Exercise prompt →
Begin at the line holding "Viewport: 1209px width, 734px height." and set down exactly each line through the last one below, omitting pictures. Include nothing else.

START Provided data

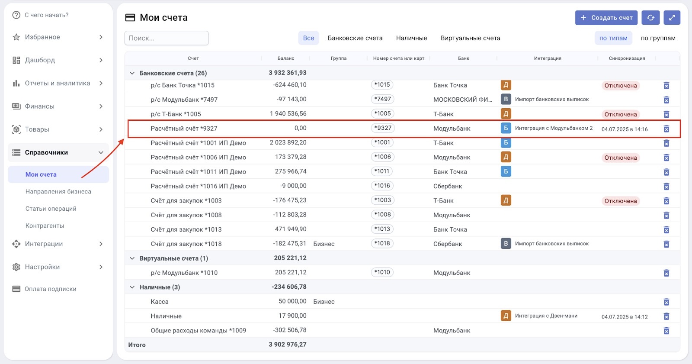The height and width of the screenshot is (364, 692).
Task: Open Оплата подписки from the sidebar
Action: 50,289
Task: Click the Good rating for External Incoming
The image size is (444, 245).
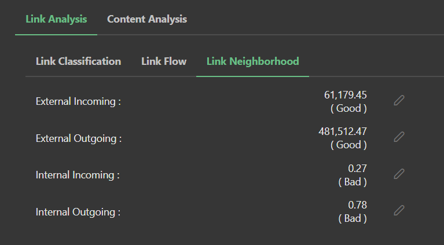Action: [348, 108]
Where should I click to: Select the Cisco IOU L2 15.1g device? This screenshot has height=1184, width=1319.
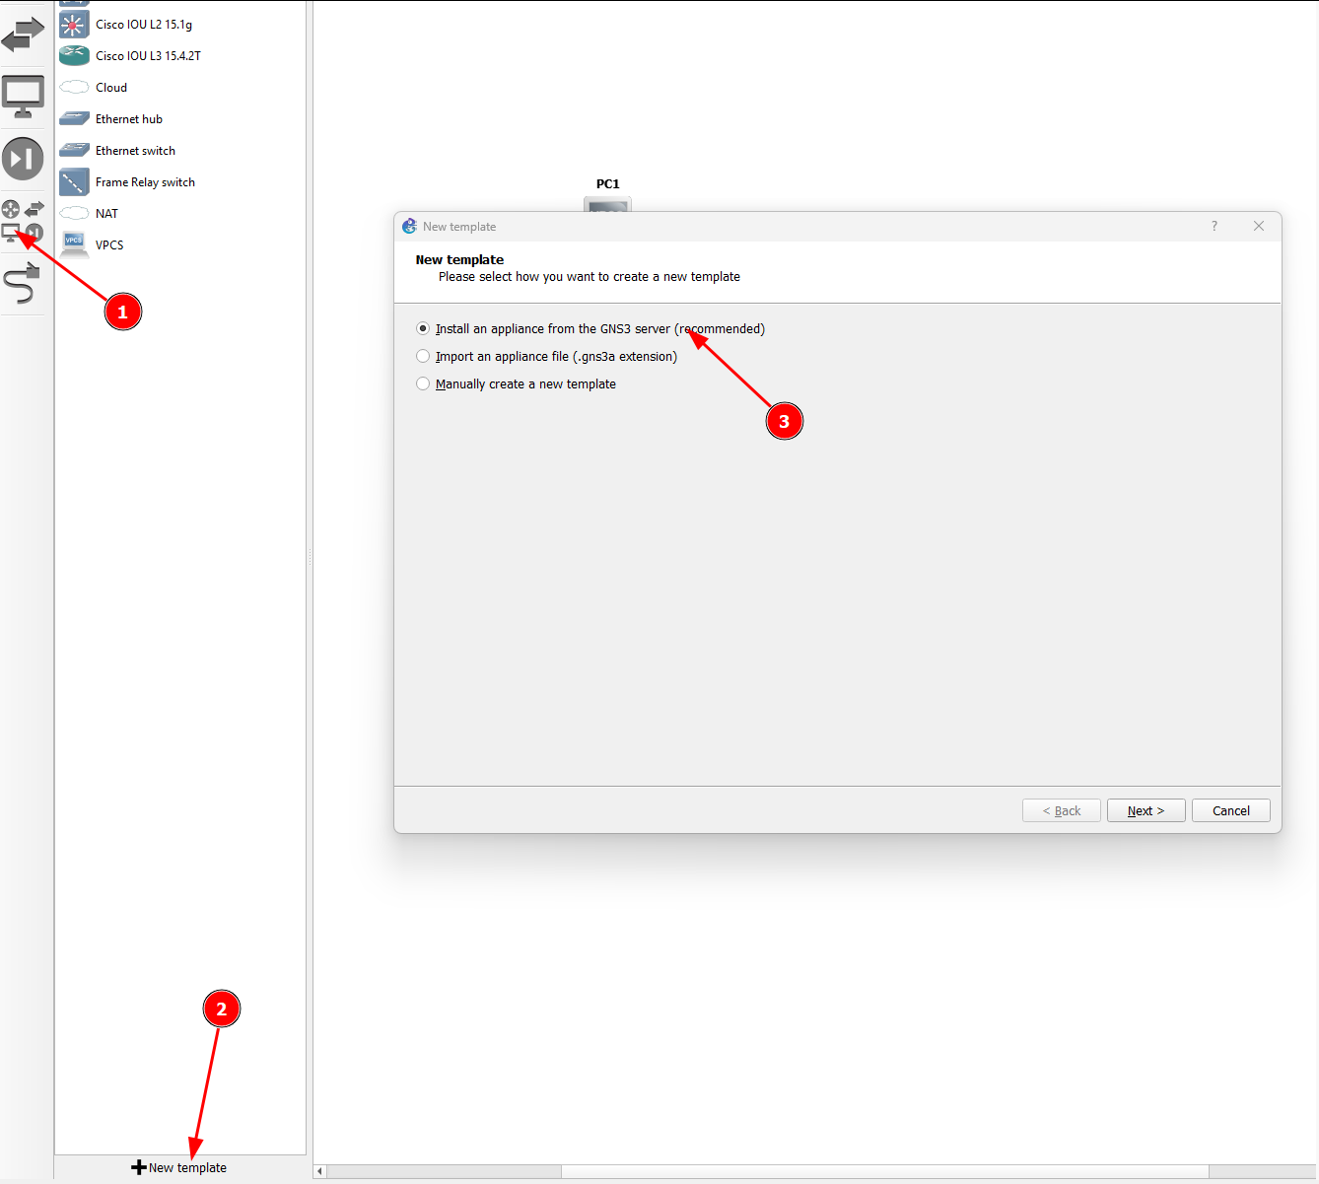pos(143,25)
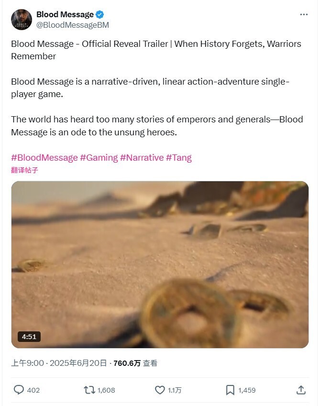Click the reply speech bubble icon
321x406 pixels.
tap(19, 390)
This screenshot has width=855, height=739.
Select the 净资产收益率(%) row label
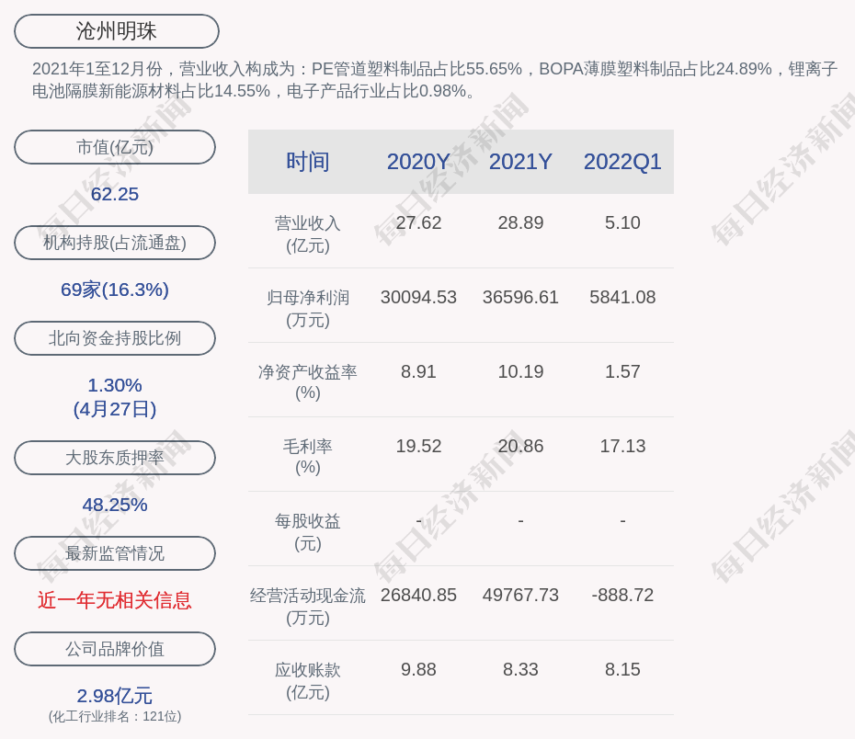click(x=307, y=382)
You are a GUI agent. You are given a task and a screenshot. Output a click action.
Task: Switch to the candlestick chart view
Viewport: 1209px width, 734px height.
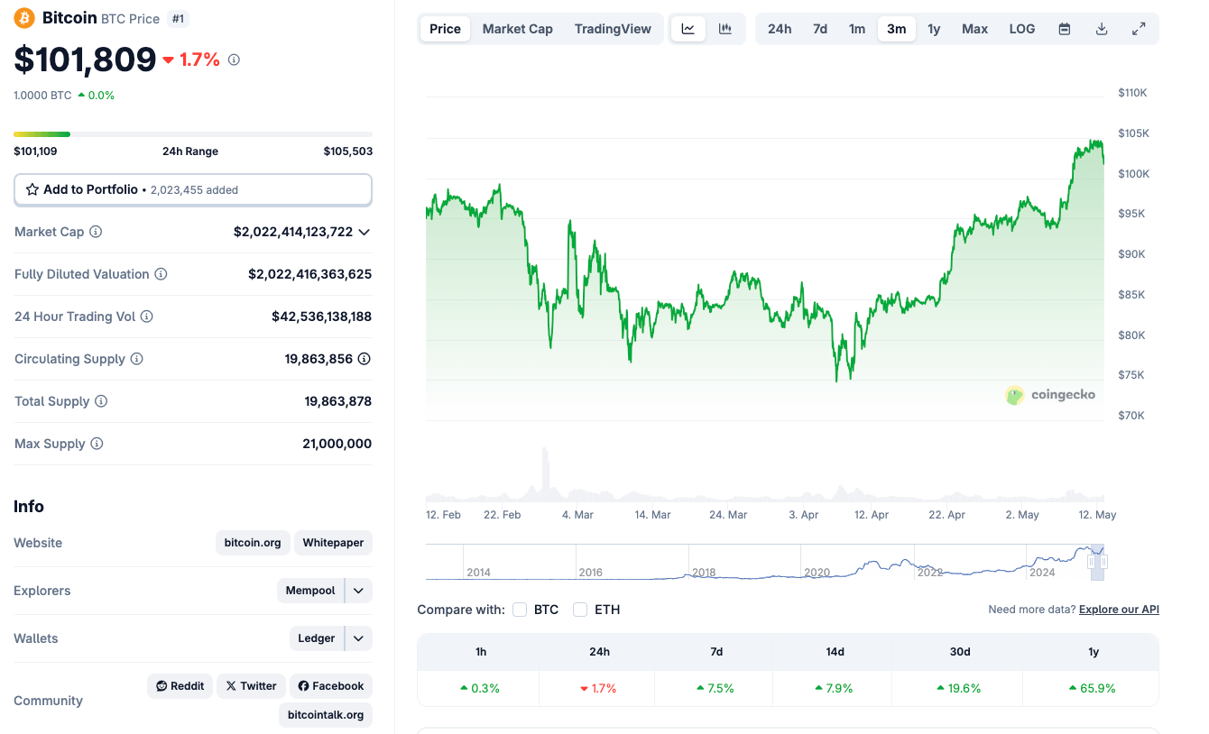point(724,28)
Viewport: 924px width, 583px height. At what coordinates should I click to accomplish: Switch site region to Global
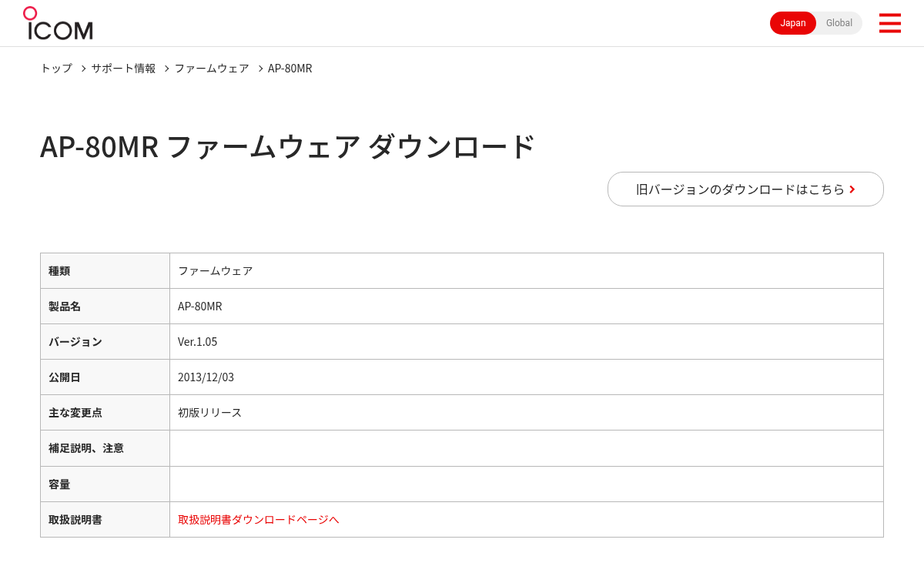(x=839, y=23)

END Provided data

Answer →
Viewport: 1209px width, 734px height.
point(724,28)
Viewport: 924px width, 583px height. At what coordinates should I click to accomplish: Switch site region to Global
(x=839, y=23)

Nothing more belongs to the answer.